Cross your fingers, I'm going in making the first patch panel. Bottom of the quarter is actually solid and good to weld to. Luckily I won't have to make a complicated bunch of bends on the first one.
I have, however, run out of wire. Drat
I HATE when that happens right in the middle of something !
Yep, sweaty, dirty, and now I have to run to the store.
pkhammer and 62 rebel my cars would never pass your magnet test as I lead load and some areas have over 1/2" of lead in seams and some areas of panels I cant srink enough...so the the magnet test ain't up to scratch on my cars..it will give you a wrong reading every time......
That is true morac41, unfortunately I don't know of a better way to look for thick layers of bondo and leaded cars are pretty rare these days as that is nearly a lost art.
As a disclaimer to my comments, I am not in any way trying to bash anyone's work that is making an honest attempt to revive a worn and rusty old car. Some of my own repairs are sub-professional grade I'm sure but I always remove ALL the rust and weld in new sheetmetal to make a solid repair and keep the filler to a bare minumum.
What I am trying to avoid is the car that has a slap job (chicken wire, roof flashing, cardboard, newspaper and bondo) that is done solely to make a car look presentable enough to fool the less than cautious buyer into thinking he's getting a "solid" car.
When I was a lad I made a little electronic gizmo which was a small coil which you passed over an area of suspected bog/fiberglass etc. The whole thing was housed in a tobacco tin, and had an earpiece. When you turned it on, you would hear a tone (audio signal generator). As you moved the coil near metal, the pitch would change. When moved over bog (or bondo as you guys call it), the pitch would change according to how far away the backing metal was (or wasn't). I used it at a couple of yards (they were all bog-wagons in those days), and the salesmen would kind of disappear after I showed them how it worked.

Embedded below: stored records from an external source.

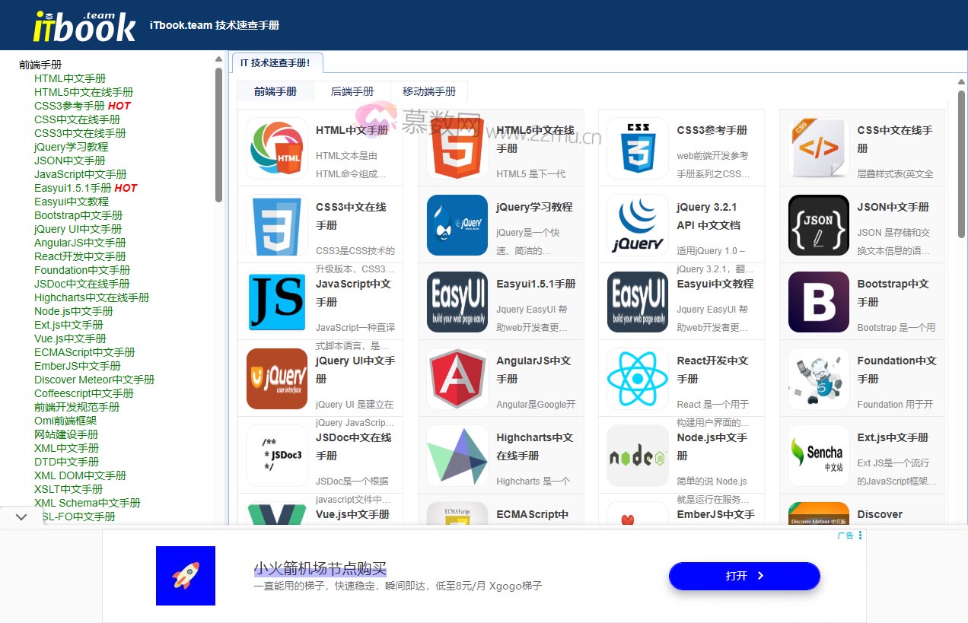Click the CSS3 cube logo icon

636,148
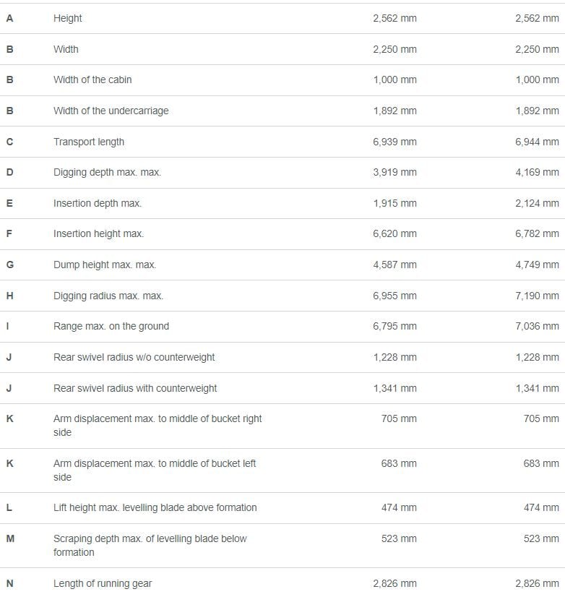Click Lift height max. levelling blade label
This screenshot has width=565, height=597.
pyautogui.click(x=155, y=507)
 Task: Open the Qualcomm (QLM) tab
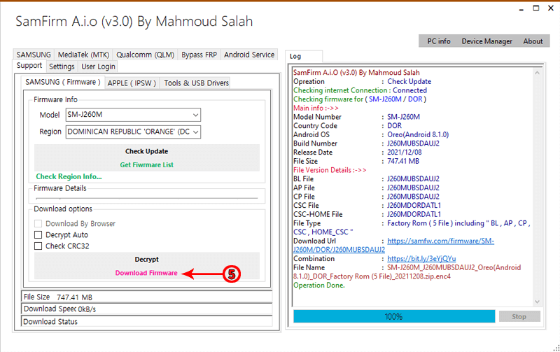pos(145,55)
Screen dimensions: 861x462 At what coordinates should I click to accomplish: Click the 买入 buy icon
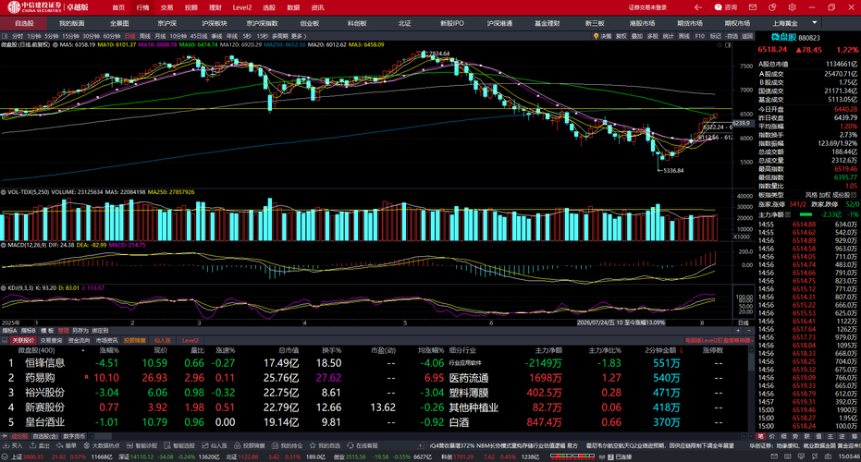(x=13, y=446)
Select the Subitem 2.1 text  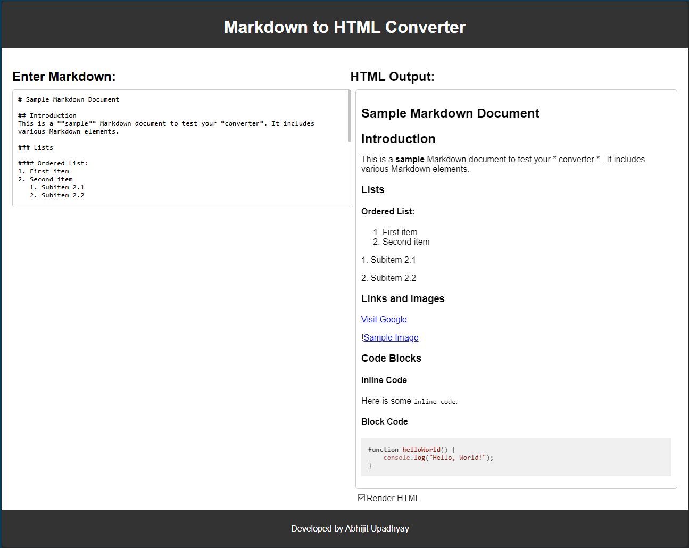tap(388, 260)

Bought a running driver 60's Wagon from Michigan several years ago that I have been doing a 2 door Nomad style conversion build with. I started pounding out what appeared to be a dent in the quarter only to find huge amounts of bondo applied over a piece of diamond mesh they had used for the patch. Fortunately I had a rear section of another quarter panel that I was able weld into place.
Later I was cleaning up the spare tire well and found the bottom was a piece of aluminum held in place by duct tape and undercoating.
I guess I had expected I would be doing some rust repair but not to the extent I found. The good news is spending the time and effort to properly make the repairs is paying off.
My patches aren't pretty but they are steel. I can keep cats and opossums out of the car now
Nope, the raccoons are free to go and come as they wish!